Ashtead has raised its forecasts at every announcement for the past eight quarters, defying an otherwise volatile construction market with bumper growth.

The London-listed company, which hires out diggers and tools on short-term contracts, said a turnaround in the U.S. market and a shift by builders towards renting equipment were driving profits.

Pretax profit for the three months to October 31 rose to 112.8 million pounds ($184.8 million) from 78.9 million pounds a year earlier, beating analysts' forecasts. Revenue was up 23 percent to 439.2 million pounds.

The market update prompted Jefferies analyst Justin Jordan to upgrade his full-year pretax profit forecast by 4 percent to 342 million pounds.

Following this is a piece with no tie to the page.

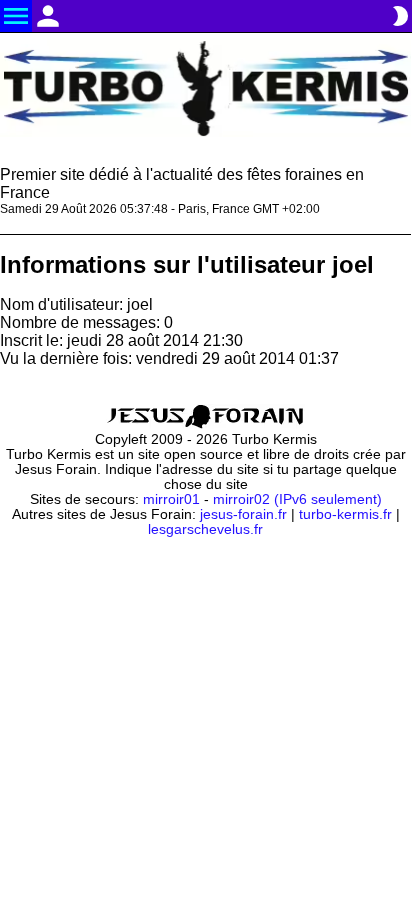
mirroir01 (171, 499)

"Right now there's a lot of construction out there, we're very busy and the statistics have caught up with us," said Ashtead Chief Executive Geoff Drabble.

Starts in non-residential construction in the United States are up 13 percent this year, and forecasts for the U.S. construction market for the next two years are good, he said.

Pretax profit at Ashtead's core U.S. brand Sunbelt Rentals, which generated more than 90 percent of the group's profit in the second quarter, rose by 32 percent.

"The UK construction market is a little less certain," Drabble said. "London is a building site, and it feels like we're past the bottom. But the key is for some of the rhetoric in terms of investment infrastructure to come through into hard numbers."

Ashtead said it had raised its interim dividend by 50 percent to 2.25 pence per share and had increased its full-year capital guidance to 700 million pounds.

It is planning to ramp up investment in new fleet as it anticipates a strong spring next year, although Drabble said small "bolt-on" acquisitions could account for some of this year's increased capital expenditure.

Cantor Fitzgerald analysts said a strong performance in Tuesday's trading could see Ashtead promoted to the large-cap FTSE100 index on Wednesday.

Ashtead shares were up around 2.3 percent to 730 pence per share at 0935 GMT.